Akhirnya sugik pingsan  dan di masukan ke mobil. Setelah sabdo selesai makan. Mereka pun melanjutkan perjalannya.

Sesampai di tempat sebuah bangunan, Sugik di masukan ke sebuah ruangan, persisnya sebuah Kamar..

Setelah meletakkan Sugik di kamar sugeng bergegas ke kediaman Arjo, Malam itu lebih gelap dari malam-malam sebelumnya. Sugeng sedang bersiap saat ia melihat dari jauh kerumunan abdi-abdi Kuncoro sudah berdatangan.

Mereka berjalan menuju kediaman Kuncoro, tempat hajatan akan dilaksanakan. Sugeng melangkah mengikuti mereka, berbaur bersama abdi lain.

Para tamu undangan sudah memenuhi ruangan. Mereka adalah para bawahan Kuncoro, termasuk Wijhojo, seorang bupati yang ternyata mengabdi di bawah kaki Kuncoro.

Hanya Sugeng yang tahu tentang hal ini karena ia sudah dipercaya menjadi tangan kanan seorang Arjo yang sekarang memimpin keluarga Kuncoro.

Sugeng melihat Arjo Kuncoro duduk di singgasana. Arjo adalah seorang lelaki yang gagah, bertubuh tegap dan tinggi.

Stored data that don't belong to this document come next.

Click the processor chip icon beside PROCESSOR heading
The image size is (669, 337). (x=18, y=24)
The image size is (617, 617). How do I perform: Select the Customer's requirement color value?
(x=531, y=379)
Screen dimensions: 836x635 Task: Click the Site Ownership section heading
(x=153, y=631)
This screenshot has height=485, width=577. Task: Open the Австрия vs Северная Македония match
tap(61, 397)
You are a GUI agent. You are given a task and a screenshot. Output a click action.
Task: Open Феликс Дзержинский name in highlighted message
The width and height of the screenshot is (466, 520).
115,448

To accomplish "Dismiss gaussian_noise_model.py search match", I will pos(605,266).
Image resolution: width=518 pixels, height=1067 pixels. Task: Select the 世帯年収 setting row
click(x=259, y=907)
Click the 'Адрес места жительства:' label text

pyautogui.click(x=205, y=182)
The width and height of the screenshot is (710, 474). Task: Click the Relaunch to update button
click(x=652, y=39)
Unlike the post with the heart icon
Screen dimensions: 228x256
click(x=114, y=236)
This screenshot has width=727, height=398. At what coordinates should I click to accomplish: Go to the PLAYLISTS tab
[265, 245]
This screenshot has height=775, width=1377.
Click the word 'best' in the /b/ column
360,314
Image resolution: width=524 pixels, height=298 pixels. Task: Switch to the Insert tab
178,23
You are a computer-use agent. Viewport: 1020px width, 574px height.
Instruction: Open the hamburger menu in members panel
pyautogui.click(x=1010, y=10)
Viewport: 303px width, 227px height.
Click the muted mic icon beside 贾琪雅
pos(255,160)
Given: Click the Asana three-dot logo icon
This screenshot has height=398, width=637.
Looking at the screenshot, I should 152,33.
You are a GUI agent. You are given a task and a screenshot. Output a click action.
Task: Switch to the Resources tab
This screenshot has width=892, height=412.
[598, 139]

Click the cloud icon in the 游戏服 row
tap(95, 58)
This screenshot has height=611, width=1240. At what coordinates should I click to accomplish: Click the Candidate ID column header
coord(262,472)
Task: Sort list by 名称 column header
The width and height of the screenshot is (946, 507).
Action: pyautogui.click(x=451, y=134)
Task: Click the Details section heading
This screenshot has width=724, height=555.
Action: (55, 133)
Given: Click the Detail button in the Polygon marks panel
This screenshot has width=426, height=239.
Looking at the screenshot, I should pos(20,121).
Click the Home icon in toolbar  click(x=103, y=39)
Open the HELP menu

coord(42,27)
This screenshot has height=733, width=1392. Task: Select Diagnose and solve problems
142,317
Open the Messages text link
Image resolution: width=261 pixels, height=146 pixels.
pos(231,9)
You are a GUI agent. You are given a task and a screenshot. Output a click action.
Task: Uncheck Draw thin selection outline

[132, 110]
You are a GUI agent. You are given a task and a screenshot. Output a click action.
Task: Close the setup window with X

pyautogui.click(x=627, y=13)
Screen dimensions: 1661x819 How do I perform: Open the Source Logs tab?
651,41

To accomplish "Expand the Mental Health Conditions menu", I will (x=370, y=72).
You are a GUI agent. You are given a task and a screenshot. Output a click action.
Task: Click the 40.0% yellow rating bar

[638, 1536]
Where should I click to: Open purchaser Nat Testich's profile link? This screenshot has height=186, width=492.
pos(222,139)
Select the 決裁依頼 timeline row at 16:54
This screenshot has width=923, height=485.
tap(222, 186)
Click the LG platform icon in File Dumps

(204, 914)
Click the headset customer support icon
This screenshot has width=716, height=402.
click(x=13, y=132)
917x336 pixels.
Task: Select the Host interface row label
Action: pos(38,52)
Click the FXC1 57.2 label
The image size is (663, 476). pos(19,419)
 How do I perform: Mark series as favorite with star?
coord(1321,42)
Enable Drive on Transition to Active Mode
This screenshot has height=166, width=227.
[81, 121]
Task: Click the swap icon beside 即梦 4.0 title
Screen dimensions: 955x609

Meski usianya sudah berkepala empat, tetepi dari luar ia terlihat masih muda.

Arjo ditunjuk menjadi pewaris ayahnya, Monokolo Kuncoro, yang meninggal karena sesuatu yang tak diketahui sampai saat ini.

Tanah luas dengan berbagai usaha besar menjadi pokok bisnis keluarga Kuncoro hingga dikenal sepanjang Tepal Agor. Tak ada yang, tidak
mengenal nama Kuncoro. Sejak zaman dahutu, semua orang tahu bahwa Kuncoro adalah tuan yang harus senantiasa dihormati di mana pun dia berpijak di tanah jawa.

Meski begitu, ada desas-desus mengenai kematian ayah Arjo Kuncoro, Monokolo Kuncoro, yang ditandai dengan wabah yang mengerikan. Banyak orang mati bergelimpangan di tanah dalam kondisi badan berwarna kemerahan seakan-akan kulit mereka menguap, menyisakan urat-urat sendi otot berdarah-darah.

Konon kematian Monokolo meminta banyak tumbal, tetapi ada pendapat lain yang tak banyak orang dengar, Sugeng pernah mendengar bahwa
di balik kematian Monokolo tersimpan rahasia Kuncoro, dia dibunuh dengan santet keji oleh musuh-musuhnya.

Tak hanya itu. Tak lama setelah Monokolo dikuburkan, Kondoto Kuncoro, adik Arjo juga meninggal. Semua orang, bahkan abdi-abdi dalem Kuncoro begitu berduka kepada sosok Arjo yang malang.

Sejak saat itu tak ada yang lebih pantas untuk menjadi pewaris tunggal keluarga, selain Arjo.

Malam itu, upacara yang sudah lama dinanti-nantikan oleh Arjo Kuncoro tiba. la sedang mempersiapkan lahirnya Canguksono baru di keluarganya. Sugeng tak tahu ada makna filosofi di balik cerita Canguksono. Arjo hanya pernah berkata bahwa seorang Kuncoro harus memiliki Canguksono, salah satu belibis dari kelopak bunga Wijayakusuma yang mekar di alas Purwo hingga alas Kolijiwo.

Arjo percaya bahwa ayahnya memiliki Canguksono di dalam dirinya yang membuatnya begitu disegani dan dihormati oleh berbagai orang dari seluruh penjuru sudut tanah Jawa.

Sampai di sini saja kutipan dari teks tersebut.